• [Your goal]
Set down every record below exactly as it stands.

Collected data
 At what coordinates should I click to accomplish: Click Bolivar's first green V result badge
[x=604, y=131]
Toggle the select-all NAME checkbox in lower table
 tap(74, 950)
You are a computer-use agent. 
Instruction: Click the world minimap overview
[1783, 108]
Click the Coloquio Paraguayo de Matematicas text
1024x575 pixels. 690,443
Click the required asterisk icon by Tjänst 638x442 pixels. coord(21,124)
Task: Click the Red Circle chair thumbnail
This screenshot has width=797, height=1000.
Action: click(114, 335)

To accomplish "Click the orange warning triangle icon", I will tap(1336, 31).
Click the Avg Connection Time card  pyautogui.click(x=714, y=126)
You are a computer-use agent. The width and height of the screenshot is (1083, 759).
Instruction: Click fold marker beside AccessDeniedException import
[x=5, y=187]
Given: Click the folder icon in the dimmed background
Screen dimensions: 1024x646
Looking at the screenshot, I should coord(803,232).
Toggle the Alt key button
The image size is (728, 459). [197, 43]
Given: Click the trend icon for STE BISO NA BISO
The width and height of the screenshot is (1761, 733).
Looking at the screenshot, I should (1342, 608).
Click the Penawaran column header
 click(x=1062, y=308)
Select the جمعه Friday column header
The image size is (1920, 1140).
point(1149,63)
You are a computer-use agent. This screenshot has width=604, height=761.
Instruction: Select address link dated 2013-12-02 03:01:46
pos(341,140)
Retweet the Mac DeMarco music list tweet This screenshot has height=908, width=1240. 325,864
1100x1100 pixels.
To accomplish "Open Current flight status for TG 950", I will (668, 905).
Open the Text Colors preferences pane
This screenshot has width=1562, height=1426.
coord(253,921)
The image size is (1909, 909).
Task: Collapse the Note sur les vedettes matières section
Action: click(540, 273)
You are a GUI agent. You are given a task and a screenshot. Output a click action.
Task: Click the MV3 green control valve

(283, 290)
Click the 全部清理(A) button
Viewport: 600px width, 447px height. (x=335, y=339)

• [Output of the task]
 At what coordinates should I click to accomplish: Click Bolivar's first green V result badge
[x=604, y=131]
Toggle the select-all NAME checkbox in lower table
 tap(74, 950)
You are a computer-use agent. 
Instruction: Click the world minimap overview
[1783, 108]
Click the Coloquio Paraguayo de Matematicas text
1024x575 pixels. 690,443
Click the required asterisk icon by Tjänst 638x442 pixels. coord(21,124)
Task: Click the Red Circle chair thumbnail
This screenshot has width=797, height=1000.
Action: click(114, 335)

To accomplish "Click the orange warning triangle icon", I will tap(1336, 31).
Click the Avg Connection Time card  pyautogui.click(x=714, y=126)
You are a computer-use agent. The width and height of the screenshot is (1083, 759).
Instruction: Click fold marker beside AccessDeniedException import
[x=5, y=187]
Given: Click the folder icon in the dimmed background
Screen dimensions: 1024x646
Looking at the screenshot, I should coord(803,232).
Toggle the Alt key button
The image size is (728, 459). [197, 43]
Given: Click the trend icon for STE BISO NA BISO
The width and height of the screenshot is (1761, 733).
Looking at the screenshot, I should (1342, 608).
Click the Penawaran column header
 click(x=1062, y=308)
Select the جمعه Friday column header
The image size is (1920, 1140).
point(1149,63)
You are a computer-use agent. This screenshot has width=604, height=761.
Instruction: Select address link dated 2013-12-02 03:01:46
pos(341,140)
Retweet the Mac DeMarco music list tweet This screenshot has height=908, width=1240. 325,864
1100x1100 pixels.
To accomplish "Open Current flight status for TG 950", I will (668, 905).
Open the Text Colors preferences pane
This screenshot has width=1562, height=1426.
coord(253,921)
The image size is (1909, 909).
Task: Collapse the Note sur les vedettes matières section
Action: click(540, 273)
You are a GUI agent. You are given a task and a screenshot. Output a click action.
Task: Click the MV3 green control valve

(283, 290)
Click the 全部清理(A) button
Viewport: 600px width, 447px height. (x=335, y=339)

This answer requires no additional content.